Ceph Design Recommendations

millap

Member
Nov 13, 2019
4
0
21
50
Hi Guys,

We came across Proxmox a couple of months ago as a viable alternative for VMware on a managed solution we sell. As it worked amazingly well (minus the costs of VMware on-top), we've decided that our ageing VMware production cluster (3 x Dell R510 with Equallogic PS4000 storage) could be replaced by Proxmox. Having paid for VMware vCenter, VSAN and associated licensing for a newer lab VMWare cluster ( 2 x R730 with quorum node), the costs of Proxmox are obviously much more competitive, and the feature-set of Ceph mimics some of those in VSAN. Add Ansible management into it, and our needs for automation are also covered. To that end, I wonder if anyone can offer advice on how to best configure Ceph on the following hardware -

4 x
Dell R440
1 x Xeon 2801 Silver
128GB Memory
8 x 2TB NL SAS
2 x 930GB Mixed Use SAS
Dual Port 10G Broadcom NIC
Dual-Port 1G on-board NIC


We've already built the cluster of 4 nodes, using the 10G ports in LACP (Openvswitch bond) with a Virtual Chassis of two Juniper EX4300-MP switches. Therefore resilience in-case of an EX failure is covered -

Storage-Networkv1.png

The two remaining NICs (1G) are also LACP (Openvswitch bond) with the cluster management through these interfaces. The OS is currently installed on one of the 930GB Mixed Use SSD drives (400GB partition).

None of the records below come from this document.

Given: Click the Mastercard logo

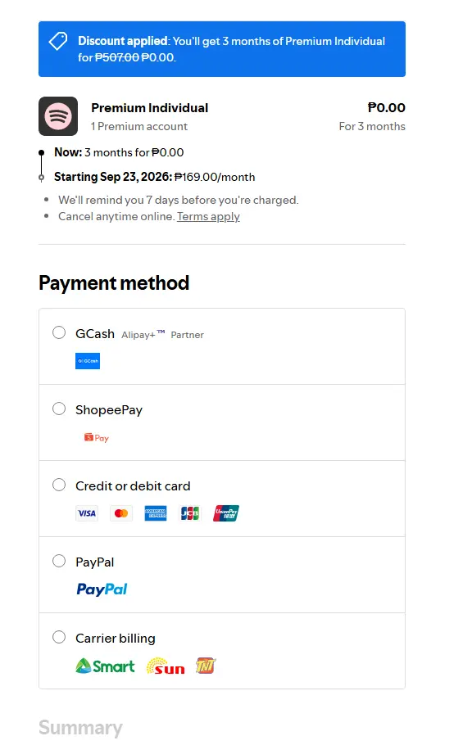Looking at the screenshot, I should [x=121, y=513].
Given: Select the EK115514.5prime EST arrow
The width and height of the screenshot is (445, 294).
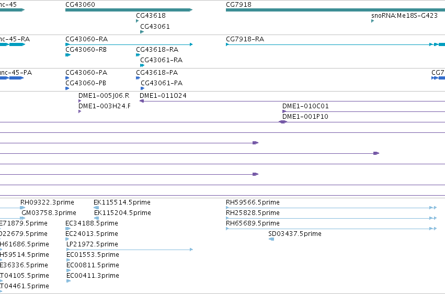Looking at the screenshot, I should (x=96, y=208).
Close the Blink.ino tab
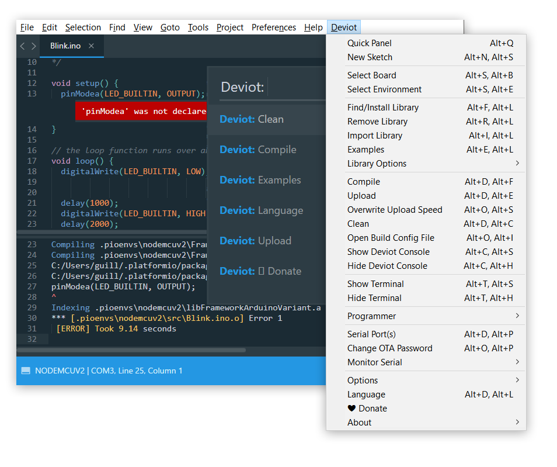The height and width of the screenshot is (467, 557). tap(91, 46)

How would anyone recommend the Ceph storage be setup? We'd like most of the storage for VM's, but do foresee container use too in the future.

Best regards
Andy
 
Hi Rob,

Thanks a lot for your response. The products look interesting, but as mentioned, we've already bought the Dell servers with the hardware specified. I'm interested in how best to get Ceph setup on said hardware. For example, can we add the remaining 400+GB on the OS SSD for use as Ceph Journal. Is it best to make the other 930 SSD a WAL-only disk, etc, etc?

We do already have a Ceph pool configured, but I wanted to hear the suggestions of how best to use/configure it from the Proxmox community. The deployment is in a test phase at the moment before we start migrating Windows/Linux/AN-Other product to the Proxmox platform.

Best regards
Andy
 
1ST I am not a ceph expert. A lot depends on how much disk i/o will occur.

I'd say you need very fast ssd to use for journals. We have not used journals for a long time so I can not give advise on how to set that up.

if the system gets laggy you may want to consider using nvme for journal or switching over to an all ssd system.

Hopefully you get more responses from some who know more on using journals. Good Luck!
 
@millap
nice HW network setup for ceph!
what is your lacp config?

if you have questions to ceph setup , you need to give some more details...
what ssd/hdd do you have ... or are you just start planning?
what do you need to achive (any use cases or requiremnts?)
 
@millap
nice HW network setup for ceph!
what is your lacp config?

if you have questions to ceph setup , you need to give some more details...
what ssd/hdd do you have ... or are you just start planning?
what do you need to achive (any use cases or requiremnts?)

@akxx

Thanks for the response.

The SSD's in each R440 are -

2 x 930GB Mixed Use SSD 12Gbps

One of those is already partitioned for the Proxmox OS.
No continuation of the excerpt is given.